FABRÍCIO CARPINEJAR

A geladeira do mineiro casado

'A geladeira é a intimidade esclarecida. Uma versão gelada da despensa. Tudo organizado por tamanho. Lembra um Lego de adultos'

Por Da Redação
Publicado em 19 de fevereiro de 2022 | 03:00
 
 
Hélvio

A geladeira do mineiro casado, por dentro, é colorida, com vários potes empilhados. Quanto mais potes, mais tempo de casamento. 

Quando é alcançada a cota de 30 potes simultâneos, o casamento alcançou as bodas de ouro. 

Nem precisa consultar a data no cartório. 

A geladeira é a intimidade esclarecida. Uma versão gelada da despensa. Tudo organizado por tamanho. Lembra um Lego de adultos. Ou malas ajeitadas no bagageiro. Não há uma fresta para visualizar o fundo. As vasilhas se encaixam umas sobre as outras, compactas. Existe uma ciência para a ocupação integral do espaço. Não encontrará modos de atalhar. Tem que remover a ala da frente para apanhar os potes de picles, de pepinos, de azeitonas atrás. 

É um tira e põe interminável. Às vezes, o casal quer comer fora só para não bagunçar aquela ordem e ficar segurando a montanha de plástico em malabarismo nos poucos braços. 

Uma das discussões mais tensas do relacionamento surge quando alguém pede o favor de buscar um produto ali. 

Certamente vai cair algo quando você abrir a porta com mais força. 

Reze para que a queda da Tupperware® seja de pé, senão perderá toda a sua preguiça varrendo o chão. 

Aquilo que se sofria com a leiteira fervendo, transbordando e sujando o fogão na infância, arca-se com o tombo dos potes no piso da cozinha. 

Torça ainda para que não seja o do caldo de feijão – que exigirá rodo, pano e produtos químicos. Entrará involuntariamente na faxina. 

O casal não joga nada fora. Há uma mania de preservar os alimentos às últimas consequências. Se houvesse data de vencimento depois de cozinhar, nem metade das porções sobreviveria. 

No almoço, o costume é aparecerem dois ou três pratos remanescentes da refeição passada. Ganham uma repescagem. São requentados e colaboram para fazer número e transformar qualquer mesa num banquete com opções conflitantes. 

Mineiro sempre termina em rodízio. Natural o leitão à pururuca de ontem dividir as vasilhas com uma vaca atolada de hoje.

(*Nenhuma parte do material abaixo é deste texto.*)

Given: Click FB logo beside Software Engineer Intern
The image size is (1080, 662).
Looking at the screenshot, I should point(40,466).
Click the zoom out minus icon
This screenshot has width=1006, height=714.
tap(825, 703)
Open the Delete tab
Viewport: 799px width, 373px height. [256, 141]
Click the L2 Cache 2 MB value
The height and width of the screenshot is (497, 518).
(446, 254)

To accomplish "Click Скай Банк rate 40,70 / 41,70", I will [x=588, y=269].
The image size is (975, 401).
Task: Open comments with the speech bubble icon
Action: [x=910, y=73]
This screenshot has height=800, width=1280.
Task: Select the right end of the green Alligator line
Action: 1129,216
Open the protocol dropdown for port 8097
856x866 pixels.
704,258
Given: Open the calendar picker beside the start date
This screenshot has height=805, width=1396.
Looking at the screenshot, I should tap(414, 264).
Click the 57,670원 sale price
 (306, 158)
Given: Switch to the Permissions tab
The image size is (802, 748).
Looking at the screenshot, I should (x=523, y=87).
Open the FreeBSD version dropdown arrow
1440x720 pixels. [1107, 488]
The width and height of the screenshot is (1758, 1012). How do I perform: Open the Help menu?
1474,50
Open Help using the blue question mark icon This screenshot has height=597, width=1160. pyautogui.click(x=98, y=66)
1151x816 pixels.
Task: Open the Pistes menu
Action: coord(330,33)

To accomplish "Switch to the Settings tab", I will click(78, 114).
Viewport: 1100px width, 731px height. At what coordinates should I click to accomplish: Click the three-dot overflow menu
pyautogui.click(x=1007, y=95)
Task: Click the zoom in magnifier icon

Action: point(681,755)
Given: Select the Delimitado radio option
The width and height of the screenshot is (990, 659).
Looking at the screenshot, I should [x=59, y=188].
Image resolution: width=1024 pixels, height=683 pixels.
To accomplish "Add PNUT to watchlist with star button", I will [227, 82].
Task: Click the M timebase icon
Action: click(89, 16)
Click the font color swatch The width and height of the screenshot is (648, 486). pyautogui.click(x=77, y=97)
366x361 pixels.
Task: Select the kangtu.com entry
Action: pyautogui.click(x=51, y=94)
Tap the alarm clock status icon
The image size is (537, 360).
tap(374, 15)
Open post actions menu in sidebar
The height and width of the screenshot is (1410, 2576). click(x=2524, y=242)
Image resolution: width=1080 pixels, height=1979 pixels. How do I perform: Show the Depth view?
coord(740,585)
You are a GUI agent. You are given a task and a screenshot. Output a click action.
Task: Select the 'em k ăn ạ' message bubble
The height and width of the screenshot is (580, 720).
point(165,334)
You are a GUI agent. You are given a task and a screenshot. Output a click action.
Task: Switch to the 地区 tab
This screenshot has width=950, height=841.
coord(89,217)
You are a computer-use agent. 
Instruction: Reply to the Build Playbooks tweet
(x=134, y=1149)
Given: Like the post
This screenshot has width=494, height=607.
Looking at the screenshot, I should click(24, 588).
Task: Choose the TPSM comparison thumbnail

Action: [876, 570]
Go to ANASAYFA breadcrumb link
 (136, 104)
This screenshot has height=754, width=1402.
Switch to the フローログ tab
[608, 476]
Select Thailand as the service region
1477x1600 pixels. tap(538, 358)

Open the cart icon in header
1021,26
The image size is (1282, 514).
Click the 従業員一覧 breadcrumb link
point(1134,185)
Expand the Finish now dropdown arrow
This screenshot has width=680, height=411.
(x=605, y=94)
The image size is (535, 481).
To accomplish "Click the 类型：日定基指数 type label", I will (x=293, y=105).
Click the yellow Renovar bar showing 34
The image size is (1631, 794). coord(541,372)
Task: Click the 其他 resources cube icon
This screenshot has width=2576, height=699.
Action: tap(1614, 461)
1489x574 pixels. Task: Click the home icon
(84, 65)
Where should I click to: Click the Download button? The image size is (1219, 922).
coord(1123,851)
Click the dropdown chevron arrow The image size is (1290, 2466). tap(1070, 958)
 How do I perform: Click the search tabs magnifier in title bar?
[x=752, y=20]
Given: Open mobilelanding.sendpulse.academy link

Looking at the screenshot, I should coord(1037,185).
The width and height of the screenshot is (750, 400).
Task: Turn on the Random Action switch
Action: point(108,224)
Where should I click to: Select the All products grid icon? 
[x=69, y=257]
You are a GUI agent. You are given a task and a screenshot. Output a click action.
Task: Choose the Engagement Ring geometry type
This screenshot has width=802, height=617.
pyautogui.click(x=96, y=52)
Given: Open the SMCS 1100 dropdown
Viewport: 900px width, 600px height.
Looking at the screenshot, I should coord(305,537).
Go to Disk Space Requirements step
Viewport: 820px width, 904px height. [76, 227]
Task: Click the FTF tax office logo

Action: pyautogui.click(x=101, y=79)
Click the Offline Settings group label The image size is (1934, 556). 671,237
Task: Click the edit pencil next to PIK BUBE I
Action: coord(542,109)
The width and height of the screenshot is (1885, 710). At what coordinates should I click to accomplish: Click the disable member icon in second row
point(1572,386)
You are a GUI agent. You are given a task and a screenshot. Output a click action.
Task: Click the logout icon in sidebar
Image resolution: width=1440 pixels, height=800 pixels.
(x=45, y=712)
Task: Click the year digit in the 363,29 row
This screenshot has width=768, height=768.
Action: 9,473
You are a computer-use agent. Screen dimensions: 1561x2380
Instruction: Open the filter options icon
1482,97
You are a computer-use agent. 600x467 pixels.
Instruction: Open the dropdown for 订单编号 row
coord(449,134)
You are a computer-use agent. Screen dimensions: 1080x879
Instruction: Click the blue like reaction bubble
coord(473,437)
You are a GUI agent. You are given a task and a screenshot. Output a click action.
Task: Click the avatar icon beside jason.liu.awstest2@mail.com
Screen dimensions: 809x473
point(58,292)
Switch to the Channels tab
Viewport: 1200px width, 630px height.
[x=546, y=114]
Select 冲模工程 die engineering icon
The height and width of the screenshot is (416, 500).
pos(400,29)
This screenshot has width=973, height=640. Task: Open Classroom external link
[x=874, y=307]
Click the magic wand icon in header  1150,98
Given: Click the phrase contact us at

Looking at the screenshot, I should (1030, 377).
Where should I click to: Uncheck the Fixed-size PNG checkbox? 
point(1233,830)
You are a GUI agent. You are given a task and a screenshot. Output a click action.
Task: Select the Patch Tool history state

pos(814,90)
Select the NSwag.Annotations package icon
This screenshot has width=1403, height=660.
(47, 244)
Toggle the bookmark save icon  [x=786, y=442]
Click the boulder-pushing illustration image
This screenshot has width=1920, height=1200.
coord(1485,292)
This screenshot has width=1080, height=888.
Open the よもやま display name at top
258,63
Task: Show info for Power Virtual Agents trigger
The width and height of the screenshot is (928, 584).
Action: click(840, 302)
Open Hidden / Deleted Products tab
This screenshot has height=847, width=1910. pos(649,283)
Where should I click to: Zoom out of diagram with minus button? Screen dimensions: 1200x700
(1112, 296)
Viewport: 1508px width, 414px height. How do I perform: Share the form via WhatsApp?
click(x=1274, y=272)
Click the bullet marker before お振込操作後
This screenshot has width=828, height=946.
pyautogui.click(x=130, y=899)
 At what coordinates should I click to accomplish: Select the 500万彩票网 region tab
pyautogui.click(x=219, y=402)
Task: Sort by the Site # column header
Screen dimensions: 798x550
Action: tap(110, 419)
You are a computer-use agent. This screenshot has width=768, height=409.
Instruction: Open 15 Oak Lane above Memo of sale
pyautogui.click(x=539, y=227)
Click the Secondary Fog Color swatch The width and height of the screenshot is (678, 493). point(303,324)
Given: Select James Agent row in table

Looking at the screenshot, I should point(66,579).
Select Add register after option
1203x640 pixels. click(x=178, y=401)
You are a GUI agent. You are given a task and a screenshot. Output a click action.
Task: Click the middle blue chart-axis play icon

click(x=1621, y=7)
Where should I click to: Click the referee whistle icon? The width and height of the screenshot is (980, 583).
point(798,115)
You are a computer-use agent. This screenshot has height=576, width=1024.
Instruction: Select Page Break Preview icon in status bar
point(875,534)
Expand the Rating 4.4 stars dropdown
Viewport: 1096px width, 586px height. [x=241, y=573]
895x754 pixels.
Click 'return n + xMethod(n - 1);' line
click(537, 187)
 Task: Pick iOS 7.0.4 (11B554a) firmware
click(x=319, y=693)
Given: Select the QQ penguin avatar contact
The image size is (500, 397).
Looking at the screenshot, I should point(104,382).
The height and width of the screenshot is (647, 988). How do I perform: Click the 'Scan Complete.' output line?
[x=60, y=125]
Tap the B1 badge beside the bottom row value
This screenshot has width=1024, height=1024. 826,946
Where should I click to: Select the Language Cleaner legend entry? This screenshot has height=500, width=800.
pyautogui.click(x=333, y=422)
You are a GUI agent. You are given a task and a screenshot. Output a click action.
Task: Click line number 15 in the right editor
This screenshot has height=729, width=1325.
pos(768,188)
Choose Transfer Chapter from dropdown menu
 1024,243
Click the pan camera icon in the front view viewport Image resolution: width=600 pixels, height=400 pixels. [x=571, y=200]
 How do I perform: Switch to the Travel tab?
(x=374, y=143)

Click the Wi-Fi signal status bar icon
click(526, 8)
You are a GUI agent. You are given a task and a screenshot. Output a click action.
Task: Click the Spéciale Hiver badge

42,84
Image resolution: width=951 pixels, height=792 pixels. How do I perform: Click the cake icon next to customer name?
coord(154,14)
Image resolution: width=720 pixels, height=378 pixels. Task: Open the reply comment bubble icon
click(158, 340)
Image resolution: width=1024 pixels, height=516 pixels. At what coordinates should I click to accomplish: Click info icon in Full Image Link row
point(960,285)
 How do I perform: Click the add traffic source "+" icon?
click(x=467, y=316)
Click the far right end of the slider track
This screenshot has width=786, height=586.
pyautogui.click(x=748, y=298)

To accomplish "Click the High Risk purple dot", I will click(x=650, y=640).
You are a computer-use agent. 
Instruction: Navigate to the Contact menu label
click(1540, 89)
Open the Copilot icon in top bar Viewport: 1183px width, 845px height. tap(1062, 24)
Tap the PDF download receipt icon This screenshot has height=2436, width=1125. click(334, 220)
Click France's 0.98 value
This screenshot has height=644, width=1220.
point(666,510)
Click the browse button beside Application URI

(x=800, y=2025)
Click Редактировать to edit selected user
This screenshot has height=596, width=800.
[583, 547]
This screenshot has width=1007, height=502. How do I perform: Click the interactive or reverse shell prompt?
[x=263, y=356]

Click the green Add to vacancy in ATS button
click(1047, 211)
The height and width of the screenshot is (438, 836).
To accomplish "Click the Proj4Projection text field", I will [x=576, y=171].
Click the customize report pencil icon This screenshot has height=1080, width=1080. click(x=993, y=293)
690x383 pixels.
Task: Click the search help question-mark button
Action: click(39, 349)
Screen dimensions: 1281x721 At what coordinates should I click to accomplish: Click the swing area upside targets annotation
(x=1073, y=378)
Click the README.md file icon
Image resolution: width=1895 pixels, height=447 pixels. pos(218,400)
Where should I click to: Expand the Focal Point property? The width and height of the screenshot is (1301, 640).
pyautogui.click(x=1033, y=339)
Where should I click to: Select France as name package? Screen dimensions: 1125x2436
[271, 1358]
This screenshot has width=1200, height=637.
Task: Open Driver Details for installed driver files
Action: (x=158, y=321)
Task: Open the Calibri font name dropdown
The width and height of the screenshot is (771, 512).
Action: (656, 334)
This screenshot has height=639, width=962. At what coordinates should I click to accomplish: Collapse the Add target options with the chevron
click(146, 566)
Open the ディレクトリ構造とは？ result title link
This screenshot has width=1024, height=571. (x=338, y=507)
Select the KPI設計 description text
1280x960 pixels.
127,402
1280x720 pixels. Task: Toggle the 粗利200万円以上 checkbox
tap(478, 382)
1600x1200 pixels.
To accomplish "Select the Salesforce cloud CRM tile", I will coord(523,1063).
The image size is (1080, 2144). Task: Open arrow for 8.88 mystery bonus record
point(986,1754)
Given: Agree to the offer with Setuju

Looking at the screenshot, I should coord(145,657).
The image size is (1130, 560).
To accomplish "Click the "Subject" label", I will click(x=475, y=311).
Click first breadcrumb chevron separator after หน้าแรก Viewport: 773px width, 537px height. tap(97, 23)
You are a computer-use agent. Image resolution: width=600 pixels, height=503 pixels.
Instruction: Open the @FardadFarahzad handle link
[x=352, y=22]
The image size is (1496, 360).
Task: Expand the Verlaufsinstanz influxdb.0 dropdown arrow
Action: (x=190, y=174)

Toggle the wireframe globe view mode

Apanha-se o que tem pela frente, sem se importar se a mistura apresenta recomendação médica, tradição folclórica, sentido histórico ou transgride as normas da alta gastronomia. 

Tanto que decorre desse ato prosaico a infinita capacidade de formação de chefs no Estado. Desde pequenos, são tropeiros do garfo e faca, habituados a agregar texturas e a combinações improváveis pelo acúmulo familiar de menus. Experimentam sabores antagônicos pelo constante reaproveitamento dos alimentos. 

Assim testemunhamos nos restaurantes guioza de quiabo ou sushi de barriga de porco. Nada é tão estranho que não possa ser testado. Fundem-se culturas de países longínquos com o tempero de Minas Gerais, abrem-se embaixadas nas panelas. 

O apocalipse do matrimônio local é na hora em que a geladeira passa a cheirar mal. O casal é obrigado a solicitar um dia de folga do serviço levantando tampas, testando o olfato, até achar o odor intruso, até desovar o cadáver da complacência, até desvendar quem escapou do mexidão.